Pre-draft measurables
| Height | Weight | Arm length | Hand span | Wingspan |
| 6 ft 5+1⁄8 in (1.96 m) | 285 lb (129 kg) | 35+1⁄4 in (0.90 m) | 10+1⁄8 in (0.26 m) | 7 ft 2+3⁄8 in (2.19 m) |
All values from Pro Day

===Indianapolis Colts===
Despite his injury, Odeyingbo was selected by the Indianapolis Colts in the second round with the 54th overall pick in the 2021 NFL Draft. On May 6, 2021, Odeyingbo officially signed with the Colts. He was placed on the reserve/non-football injury list to start the 2021 season. He was activated on October 30.

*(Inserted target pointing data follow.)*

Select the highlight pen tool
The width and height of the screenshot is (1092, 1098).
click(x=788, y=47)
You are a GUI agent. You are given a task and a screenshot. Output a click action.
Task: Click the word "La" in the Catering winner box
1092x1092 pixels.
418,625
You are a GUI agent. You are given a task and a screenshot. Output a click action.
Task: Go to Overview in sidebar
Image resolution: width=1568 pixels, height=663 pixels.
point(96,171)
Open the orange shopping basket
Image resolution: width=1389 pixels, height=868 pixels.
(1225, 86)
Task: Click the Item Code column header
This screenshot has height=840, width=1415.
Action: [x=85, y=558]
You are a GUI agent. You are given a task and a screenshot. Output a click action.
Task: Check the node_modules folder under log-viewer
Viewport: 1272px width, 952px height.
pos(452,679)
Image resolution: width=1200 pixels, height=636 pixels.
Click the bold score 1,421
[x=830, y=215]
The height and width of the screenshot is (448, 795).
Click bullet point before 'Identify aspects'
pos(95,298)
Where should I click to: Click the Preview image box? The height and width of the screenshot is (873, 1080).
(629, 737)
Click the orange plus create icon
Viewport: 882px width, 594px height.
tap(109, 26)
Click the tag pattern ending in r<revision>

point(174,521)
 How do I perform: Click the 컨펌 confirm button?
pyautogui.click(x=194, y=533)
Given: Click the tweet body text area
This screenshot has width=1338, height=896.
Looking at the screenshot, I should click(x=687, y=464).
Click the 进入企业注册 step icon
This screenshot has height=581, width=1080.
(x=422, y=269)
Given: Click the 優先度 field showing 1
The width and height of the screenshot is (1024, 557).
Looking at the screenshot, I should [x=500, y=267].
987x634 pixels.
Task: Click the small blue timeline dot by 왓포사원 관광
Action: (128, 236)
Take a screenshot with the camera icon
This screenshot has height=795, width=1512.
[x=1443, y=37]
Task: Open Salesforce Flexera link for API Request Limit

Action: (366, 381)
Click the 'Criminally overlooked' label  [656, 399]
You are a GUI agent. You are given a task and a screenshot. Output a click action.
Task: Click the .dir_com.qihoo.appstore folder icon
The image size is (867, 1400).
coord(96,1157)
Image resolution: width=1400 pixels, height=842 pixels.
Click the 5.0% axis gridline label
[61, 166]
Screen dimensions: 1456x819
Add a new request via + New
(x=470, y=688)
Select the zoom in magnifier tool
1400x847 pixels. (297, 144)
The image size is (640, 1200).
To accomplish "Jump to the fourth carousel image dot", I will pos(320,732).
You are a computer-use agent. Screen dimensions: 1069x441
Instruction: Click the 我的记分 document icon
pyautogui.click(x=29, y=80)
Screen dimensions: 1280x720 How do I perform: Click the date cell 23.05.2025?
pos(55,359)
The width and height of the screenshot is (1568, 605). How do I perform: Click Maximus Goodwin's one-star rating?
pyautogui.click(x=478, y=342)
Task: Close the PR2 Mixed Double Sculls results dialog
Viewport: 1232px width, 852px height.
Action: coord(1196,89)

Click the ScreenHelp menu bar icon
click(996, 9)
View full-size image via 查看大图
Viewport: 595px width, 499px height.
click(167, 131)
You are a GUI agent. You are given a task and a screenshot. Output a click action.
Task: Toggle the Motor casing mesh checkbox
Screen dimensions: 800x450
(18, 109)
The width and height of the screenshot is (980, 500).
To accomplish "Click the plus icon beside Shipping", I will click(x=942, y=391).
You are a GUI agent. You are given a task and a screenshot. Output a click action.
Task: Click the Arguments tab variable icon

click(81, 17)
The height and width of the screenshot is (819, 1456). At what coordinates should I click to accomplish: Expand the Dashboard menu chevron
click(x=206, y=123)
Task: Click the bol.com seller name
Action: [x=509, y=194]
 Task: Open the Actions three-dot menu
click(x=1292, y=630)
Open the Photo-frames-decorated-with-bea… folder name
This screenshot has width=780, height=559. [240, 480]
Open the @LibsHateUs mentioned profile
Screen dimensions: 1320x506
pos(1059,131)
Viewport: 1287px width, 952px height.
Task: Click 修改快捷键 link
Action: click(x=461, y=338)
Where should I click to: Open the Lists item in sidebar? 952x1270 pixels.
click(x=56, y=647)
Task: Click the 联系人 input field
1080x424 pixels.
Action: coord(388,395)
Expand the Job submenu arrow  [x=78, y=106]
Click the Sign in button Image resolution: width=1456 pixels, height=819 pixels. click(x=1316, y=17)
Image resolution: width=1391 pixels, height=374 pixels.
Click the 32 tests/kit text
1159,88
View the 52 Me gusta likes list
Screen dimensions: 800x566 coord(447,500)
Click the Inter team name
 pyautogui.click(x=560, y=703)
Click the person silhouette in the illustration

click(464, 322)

Odeyingbo played in all 17 games in 2023, recording 38 tackles and finished third on the team with eight sacks.

===Chicago Bears===
On March 13, 2025, Odeyingbo signed a three-year, $48 million contract with the Chicago Bears. He started all eight of his appearances for Chicago, recording one pass deflection, one sack, and 21 combined tackles. In Week 9 against the Cincinnati Bengals, Odeyingbo suffered a torn Achilles tendon, ending his season.

==NFL career statistics==

Legend
| Bold | Career high |

===Regular season===

Year: Team; Games; Tackles; Interceptions; Fumbles
GP: GS; Cmb; Solo; Ast; Sck; TFL; Int; Yds; Avg; Lng; TD; PD; FF; Fmb; FR; Yds; TD
2021: IND; 10; 0; 6; 5; 1; 0.5; 0; 0; 0; 0.0; 0; 0; 0; 1; 0; 0; 0; 0
2022: IND; 17; 4; 31; 18; 13; 5.0; 5; 0; 0; 0.0; 0; 0; 0; 0; 0; 0; 0; 0
2023: IND; 17; 1; 38; 22; 16; 8.0; 9; 0; 0; 0.0; 0; 0; 2; 2; 0; 2; 0; 0
2024: IND; 17; 14; 31; 13; 18; 3.0; 7; 0; 0; 0.0; 0; 0; 0; 2; 0; 1; 0; 0
2025: CHI; 8; 8; 21; 9; 12; 1.0; 2; 0; 0; 0.0; 0; 0; 1; 0; 0; 0; 0; 0
Career: 69; 27; 127; 67; 60; 17.5; 23; 0; 0; 0.0; 0; 0; 3; 5; 0; 3; 0; 0

==Personal life==
Odeyingbo's older brother, Dare, also played football at Vanderbilt and for the Cincinnati Bengals and Tampa Bay Buccaneers.